**Problem statement:** From the line that contains "The height and" down to the last line of the entries, repeat every line exactly. Do not carry over the pictures.

== Material for this exercise

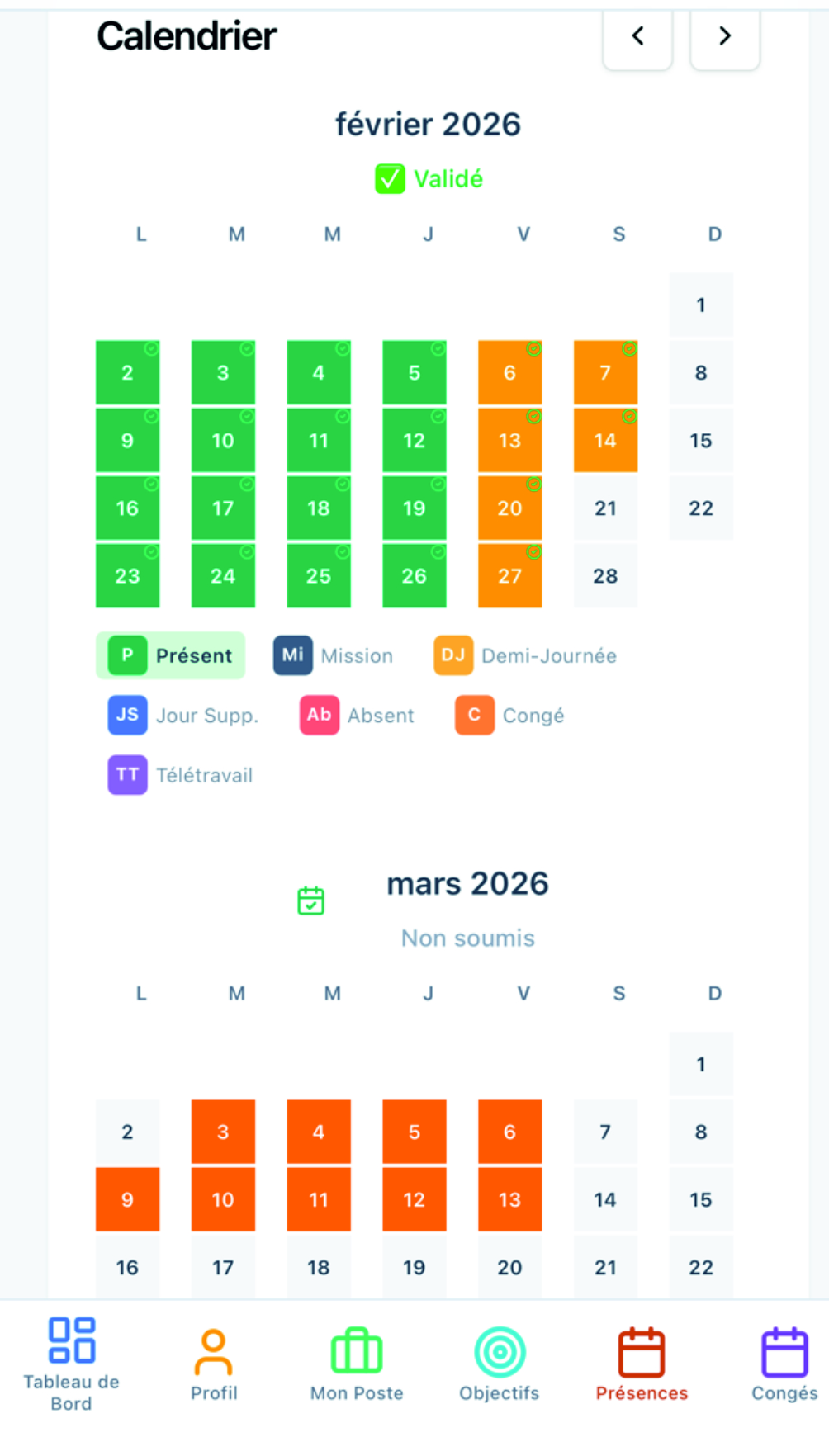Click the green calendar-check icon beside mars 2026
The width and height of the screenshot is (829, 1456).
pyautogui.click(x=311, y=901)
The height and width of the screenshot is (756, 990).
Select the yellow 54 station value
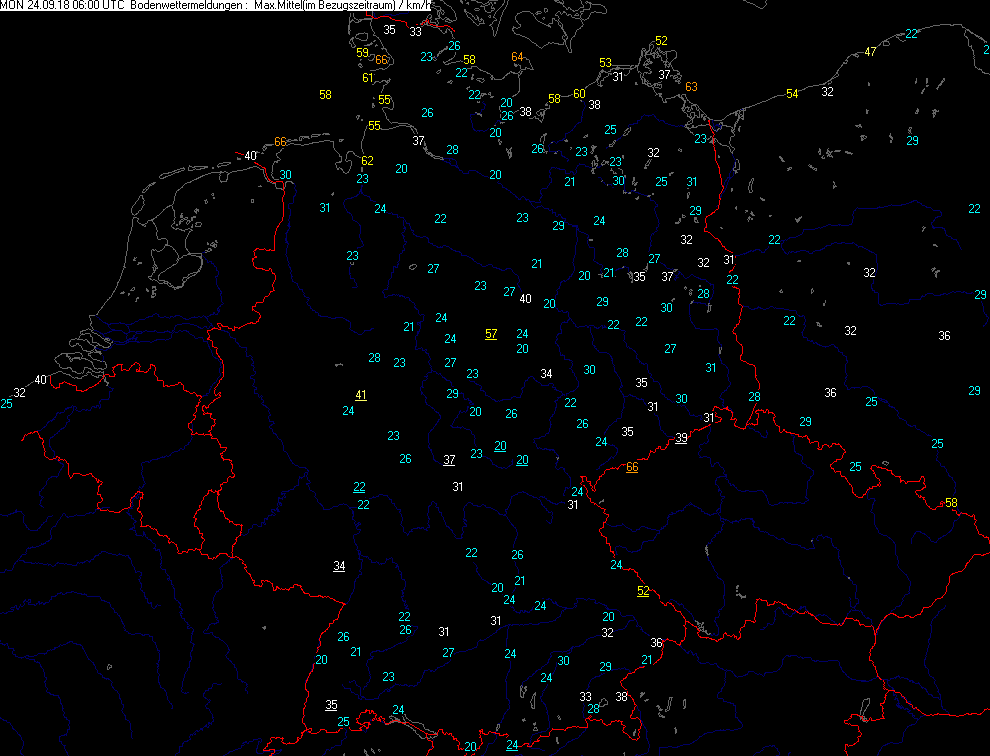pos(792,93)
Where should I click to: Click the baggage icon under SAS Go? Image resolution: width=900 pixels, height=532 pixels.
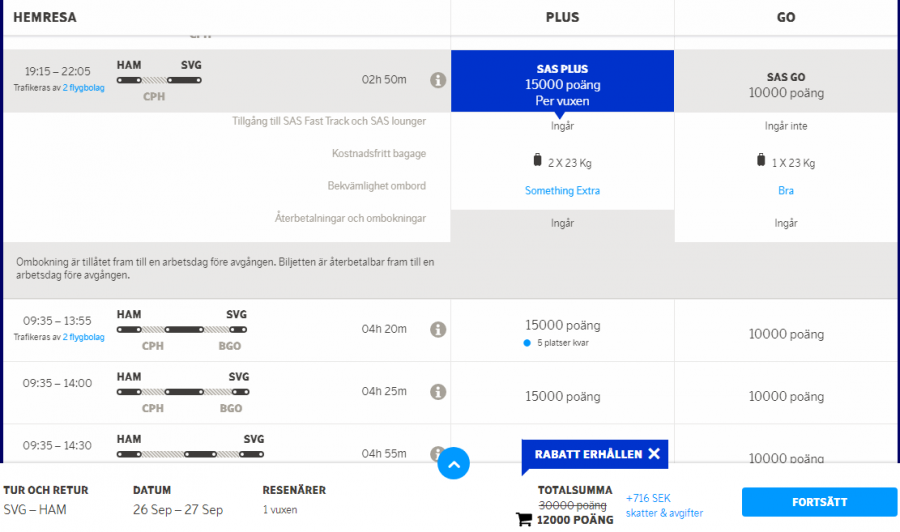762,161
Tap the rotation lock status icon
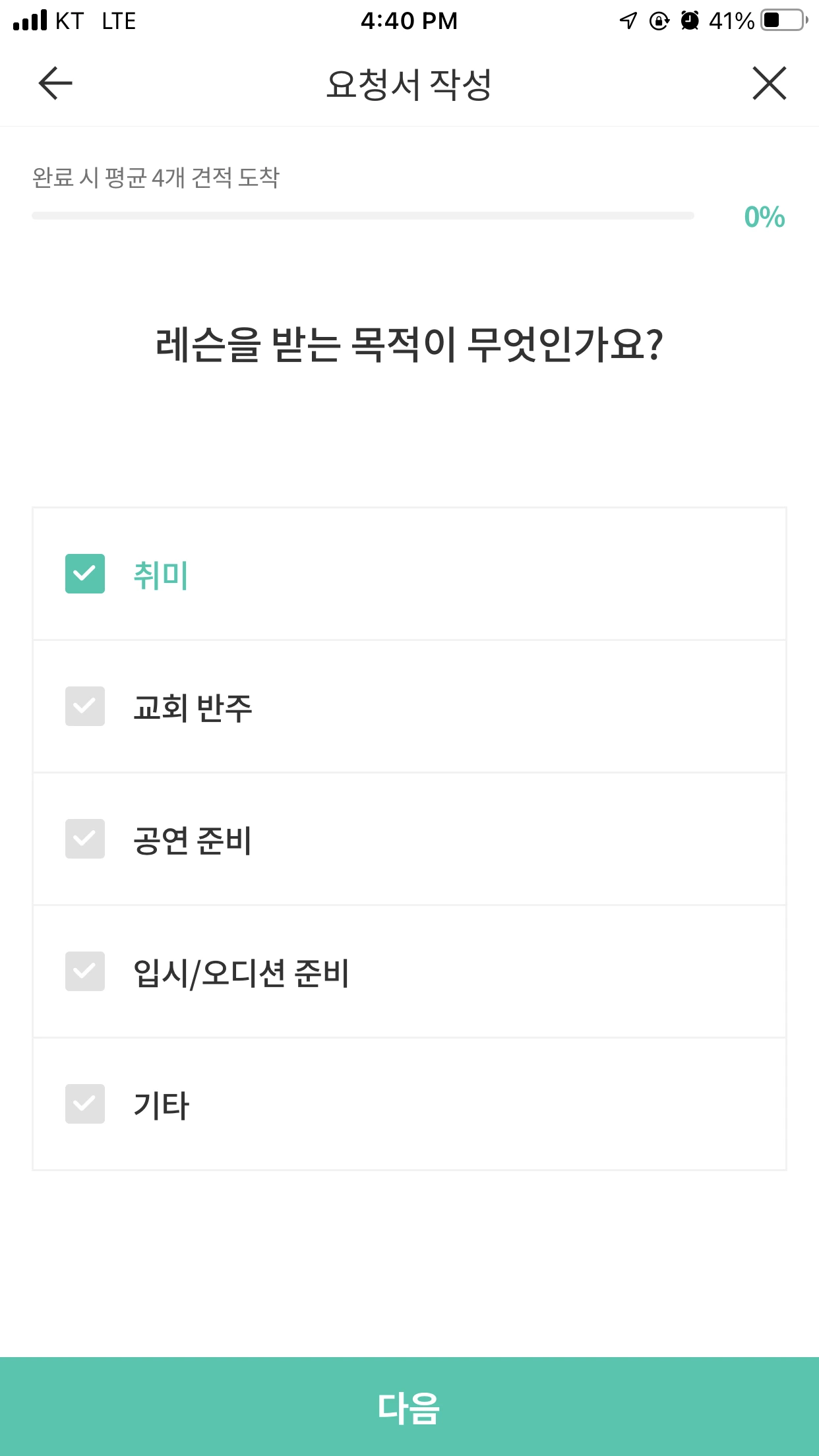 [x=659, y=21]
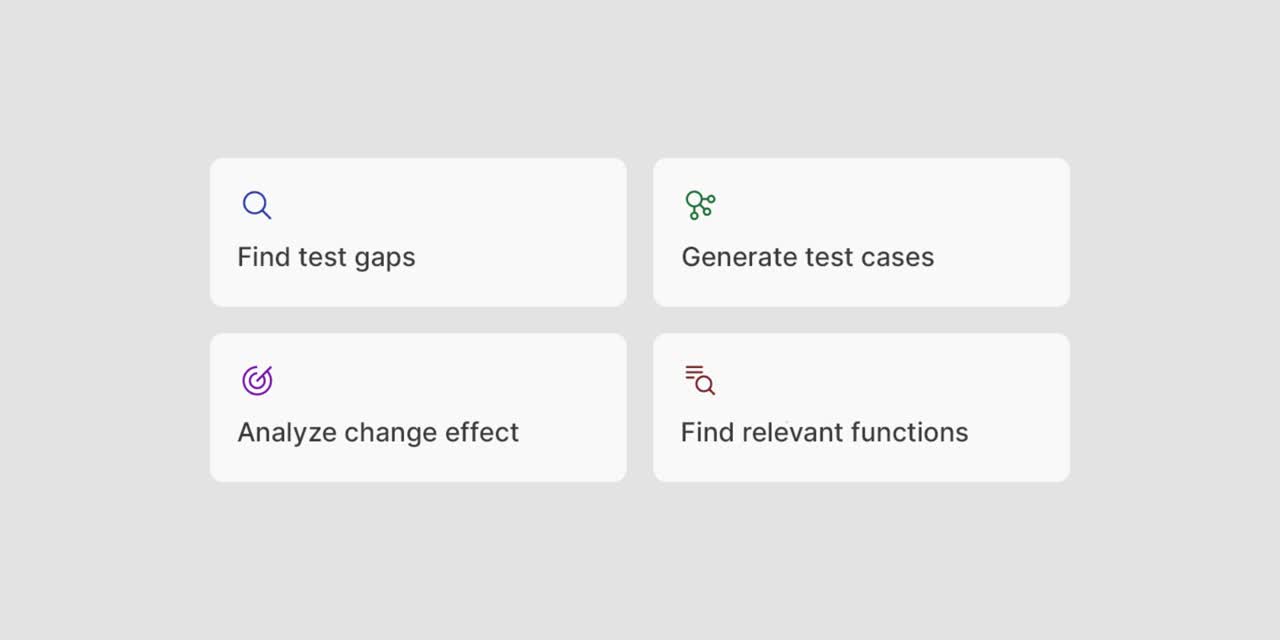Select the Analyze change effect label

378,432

====

**Solution to this problem:**
The height and width of the screenshot is (756, 990).
Select the yellow 54 station value
pos(792,93)
Where should I click to: Click the baggage icon under SAS Go? Image resolution: width=900 pixels, height=532 pixels.
762,161
Tap the rotation lock status icon
 [x=659, y=21]
Select the Analyze change effect label

378,432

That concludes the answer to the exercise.